Balearic Islands to Be Powered by Renewable Energy in 2050

The Balearic parliament is today set to approve the Law on Climate Change and Energy Transition that includes, among other measures, an obligation to incorporate PV panels in car parks and new buildings. The bill also mandates the closure of all polluting power plants from next year and a prohibition of diesel vehicles from 2025, and petrol engines from 2035.

The parliament of Spain’s Balearic Islands is expected to approve today an ambitious Climate Change Law designed to kick-start a renewable energy transition on Mallorca, Menorca, Ibiza and Formentera.

The new law would make the Spanish archipelago free of self-generated CO² emissions by 2050, and make its energy system 100% renewables based.

By 2030, under the plan, 35% of the energy generated would come from renewables and energy consumption would be lowered 23%. By 2050, the islands would be powered exclusively by clean energy, with each generating at least 70% of its power on its own territory.

The new regulation also mandates the closure of polluting power plants, starting with the Es Murterar thermal power plant, from next year.

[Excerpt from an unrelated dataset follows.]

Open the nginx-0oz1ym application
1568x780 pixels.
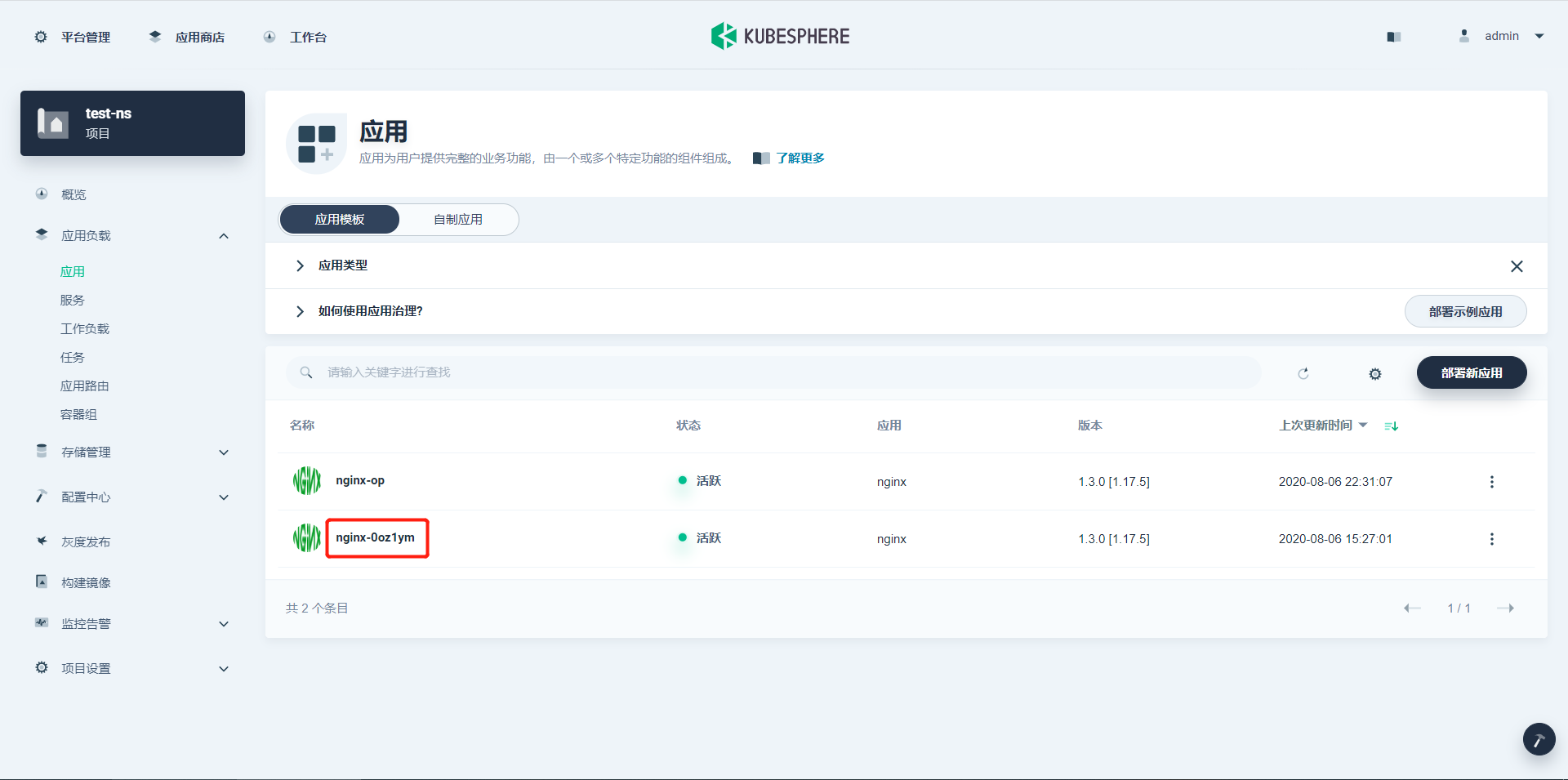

The most controversial measure is the prohibition of diesel vehicles from 2025. Cars relying on gasoline would be banned after 2035. Vehicles based in the islands before those dates could run until the end of their life but rental companies would have to have 100% electric fleets by 2035. To facilitate the transition, the Balearic government will install 1,000 electric vehicle charging points by 2025.

Mandatory PV

Other mandatory measures include the installation of PV panels on new car parks of more than 1,000 m², in existing ones of more than 1,500 m², and in new buildings of more than 1,000 m² or in those in which a change of use or integral alteration is made.

To meet that objective, more than €8.5 million would be allocated for the installation of solar systems for self-consumption. Low-consumption street lighting would also be introduced by 2025.

According to statistics from Red Eléctrica, a partly state-owned grid operator, fossil fuels account for approximately 70% of the Balearics’ energy supply, with another 20% currently imported from mainland Spain. At 2% – around 80 MW – solar currently represents the majority of the renewable energy generation capacity installed in the Balearics.